======== Records ========

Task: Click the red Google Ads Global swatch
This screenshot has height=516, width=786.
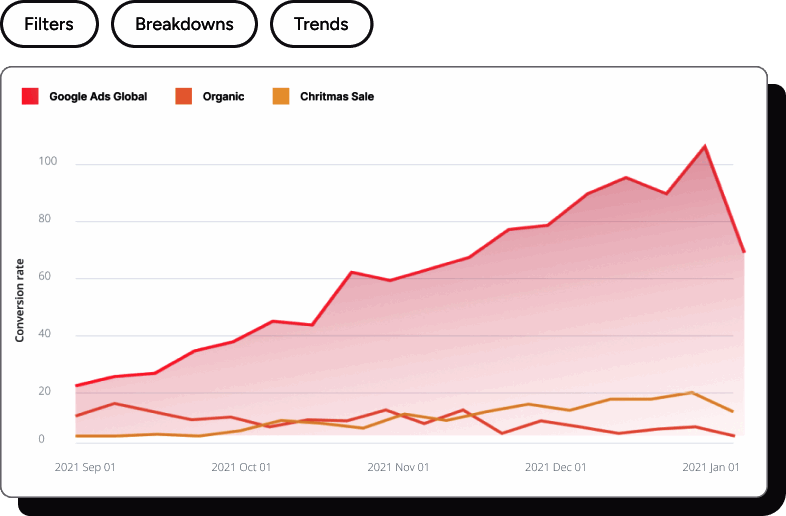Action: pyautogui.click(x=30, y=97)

========
======== Records ========

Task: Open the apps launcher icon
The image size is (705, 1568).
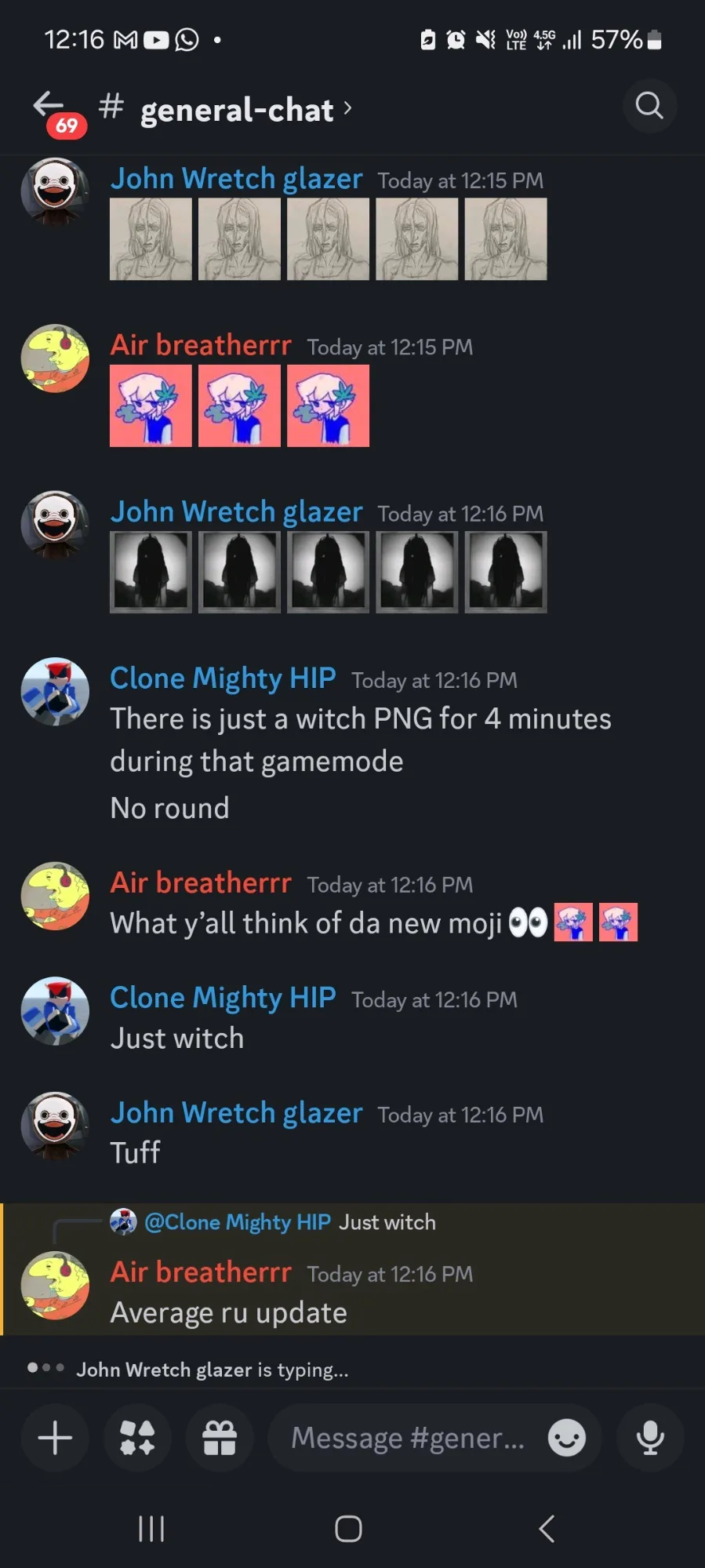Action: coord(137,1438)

========

If the word "Task" is on a line above, return that line.

### [Problem solution]
Task: Click the red Google Ads Global swatch
Task: Open the apps launcher icon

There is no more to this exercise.